-- START OF Data for this exercise --
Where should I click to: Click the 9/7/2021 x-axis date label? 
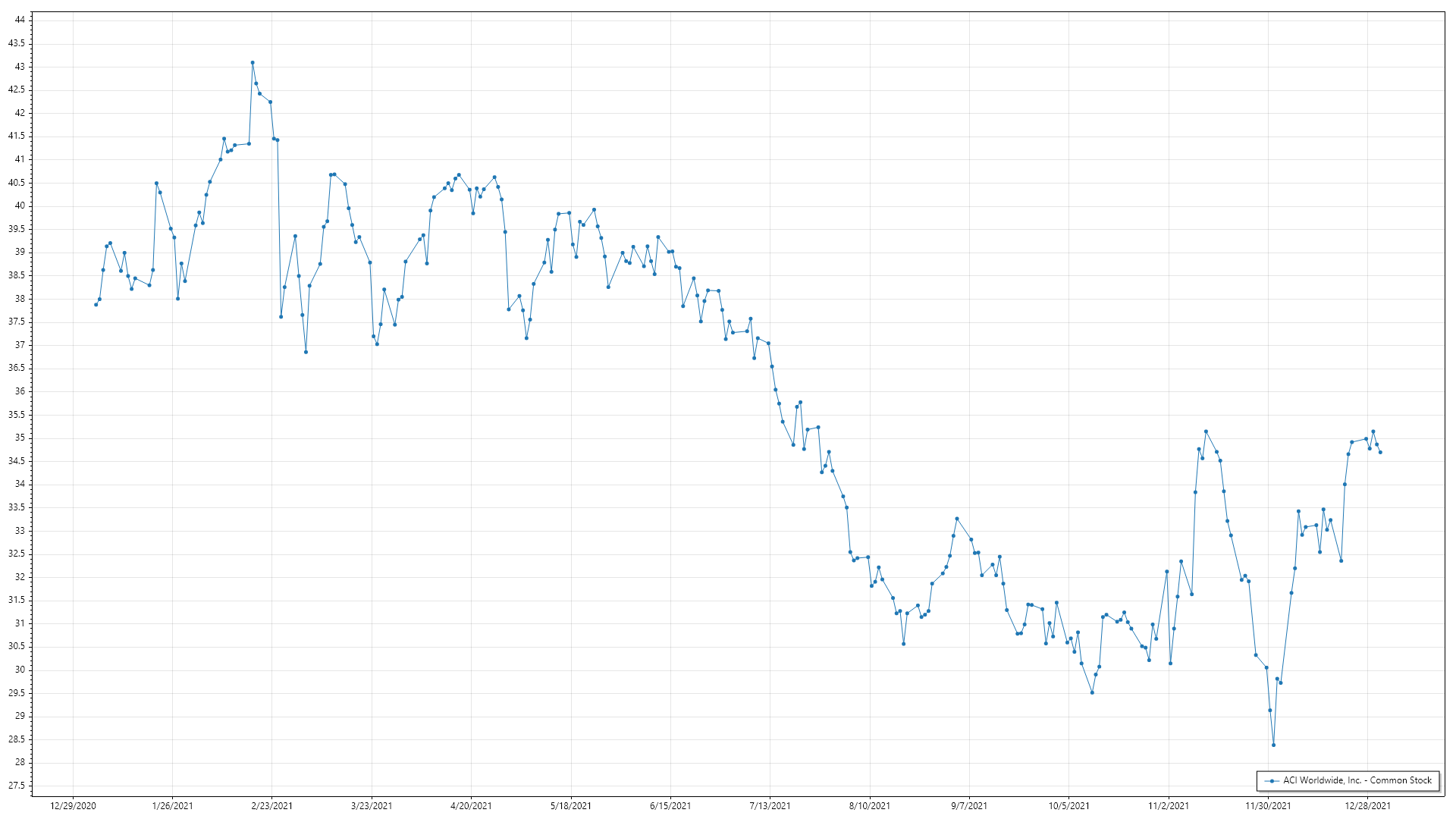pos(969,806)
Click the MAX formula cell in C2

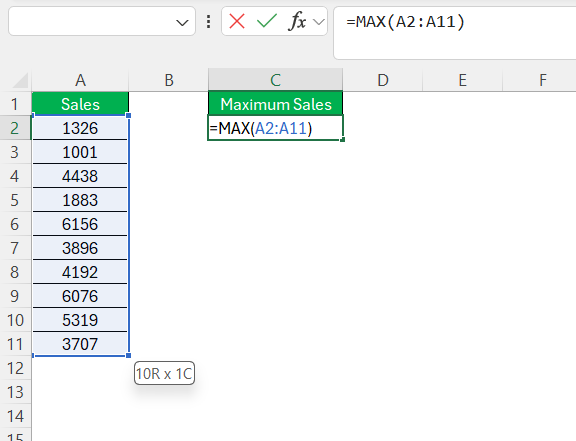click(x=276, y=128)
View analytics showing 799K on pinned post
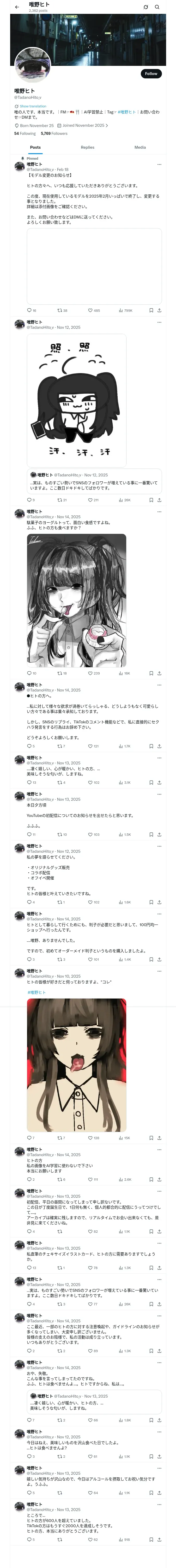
-- END OF Data for this exercise --
**Requirement**
Copy out every line of the entries above, including each entry's wording. Scale each coordinate by 0.5, round it to a whole number with halves rounded up, and leave out the pictures.

**Result of the task**
Where should I click to: Click the 9/7/2021 x-axis date label? 
pos(485,403)
Click the MAX formula cell in C2

click(x=138, y=64)
View analytics showing 799K on pinned post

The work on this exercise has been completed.